How simple is that? Should be able to stop right there. Am I right? Here endeth the lesson. We could close our bibles and go home. As a matter of fact if we wrote that on a piece of paper and stuck it to our mirrors where we’d see it every morning and if we committed to live by that principle we’d never need another sermon.
And it wasn’t just Paul who said it. . . it was Ringo and George and John as well.
And from a Biblical perspective it wasn’t just the apostle Paul, the first time we hear the command comes from the top in Leviticus 19:18 “Do not seek revenge or bear a grudge against a fellow Israelite, but love your neighbour as yourself. I am the Lord.” And in case someone misses it, Jesus reiterates it over and over again in the Gospels, for example in Mark 12:30-31 And you must love the Lord your God with all your heart, all your soul, all your mind, and all your strength.’ The second is equally important: ‘Love your neighbour as yourself.’ No other commandment is greater than these.” And listen to how James refers to it in James 2:8 Yes indeed, it is good when you obey the royal law as found in the Scriptures: “Love your neighbour as yourself.”
By the way and this is a comment without commentary: the principle of loving your neighbour is found throughout the bible, in both the Old and New Testament, but is absent in the Quran. Just saying.
So if it is so simple why is it so tough? One of the reasons is how we define love, for most of us when we think of love we think of a romantic love kind of like Wood Allen who said “I was nauseous and tingly all over. I was either in love or I had smallpox.” And so for most of us love is a feeling, an emotion and it’s hard to control or harness our emotions. And so if we don’t have an emotional bond with someone than we don’t feel that we can love them.

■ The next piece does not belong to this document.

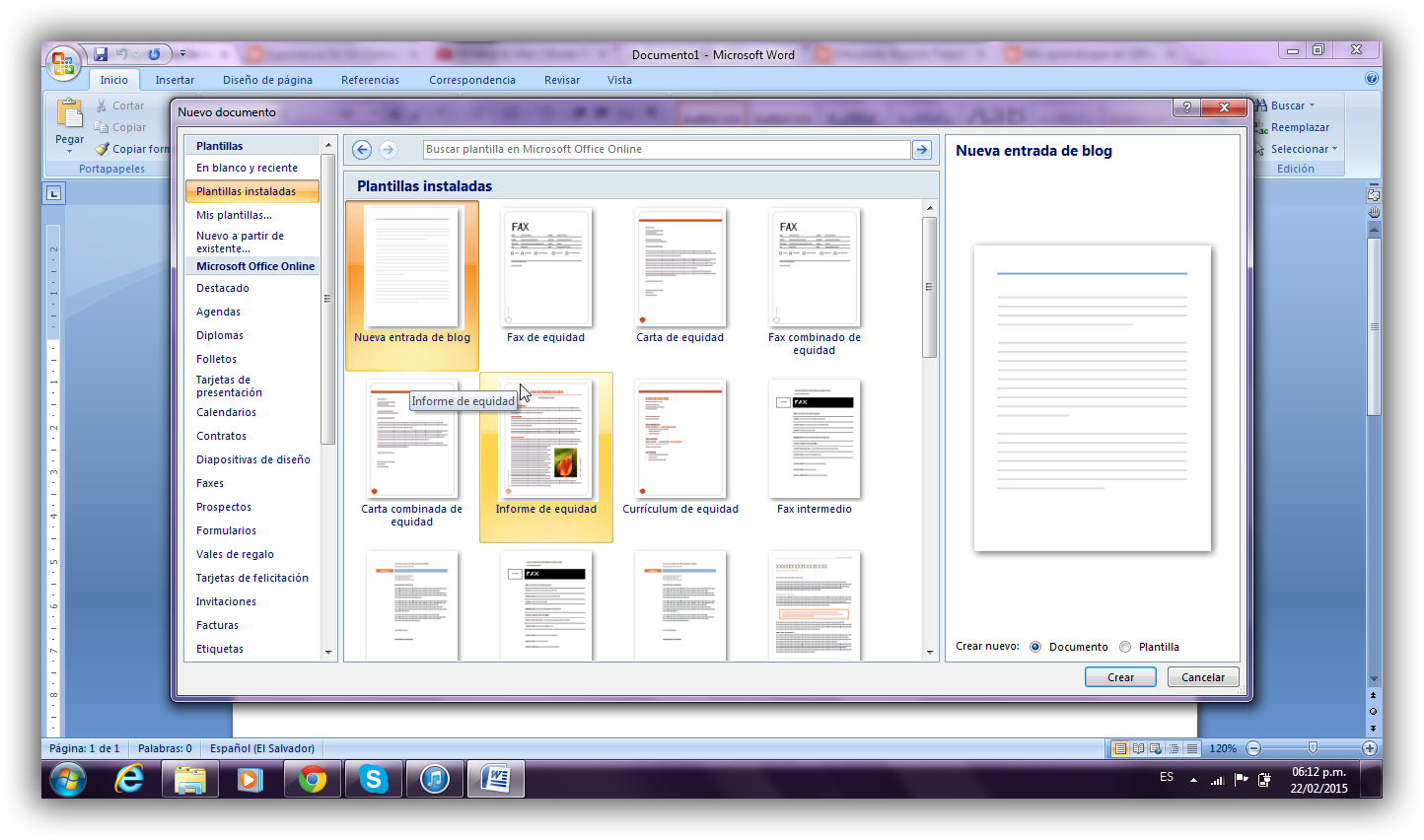Click the Repeat icon on quick access toolbar

[154, 54]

We’ve spoken before about how the New Testament was written in Greek and how that language tended to use more words to reflect the meaning of a thought then we do in English. When you think about it the English language is a really lazy language. For example the word fast, you ever think about what fast means. It can mean that you are quick, or it can mean that colours don’t run, or it can mean to tie something up, or it can mean that someone is morally loose, or it can mean to not eat, or it can mean that your watch has gained time or it can mean that you are loyal or it can mean that you are sleeping soundly, or it can mean that you are close to something. Kind of like I read the red book.
Another word like that is love. We throw the word love around to mean almost anything. I love my wife, I love “”Big Bang Theory”, the TV show not the concept, I love my little red car, I love flying, I love pizza, I love my kids, I love my parents, and I love all of you. But I love each of those things in different ways, but I describe my feelings with one word.
The Greek language however has several different words that are used to convey love for different things. First there is Eros, which is a sensual love, a passionate love that would be what Woody Allen was speaking of.
Eros isn’t actually used in the Bible. The next form of love was Philio and this is the warm fuzzy feeling we have for those nearest and dearest to us. This is friendship. Have you ever wondered why Philadelphia is called the city of brotherly love? Then there is Storge, and this is affection, what you feel for your parents or children. My sister gave my mother a plaque that says “I love you more then you love me, because you have only loved me for part of your life and I have loved you for all of mine.” Cute.
But Paul doesn’t use any of those words for love instead he uses the word Agape. And agape is less a feeling of the heart and more a feeling of the mind. It is as much an act of the will as an act of the emotions. It is a choice we make. It is why Jesus can tell us to love our enemies. It is a conscious action, something that you decide to do and something that you cannot do without the power of the Holy Spirit in your life.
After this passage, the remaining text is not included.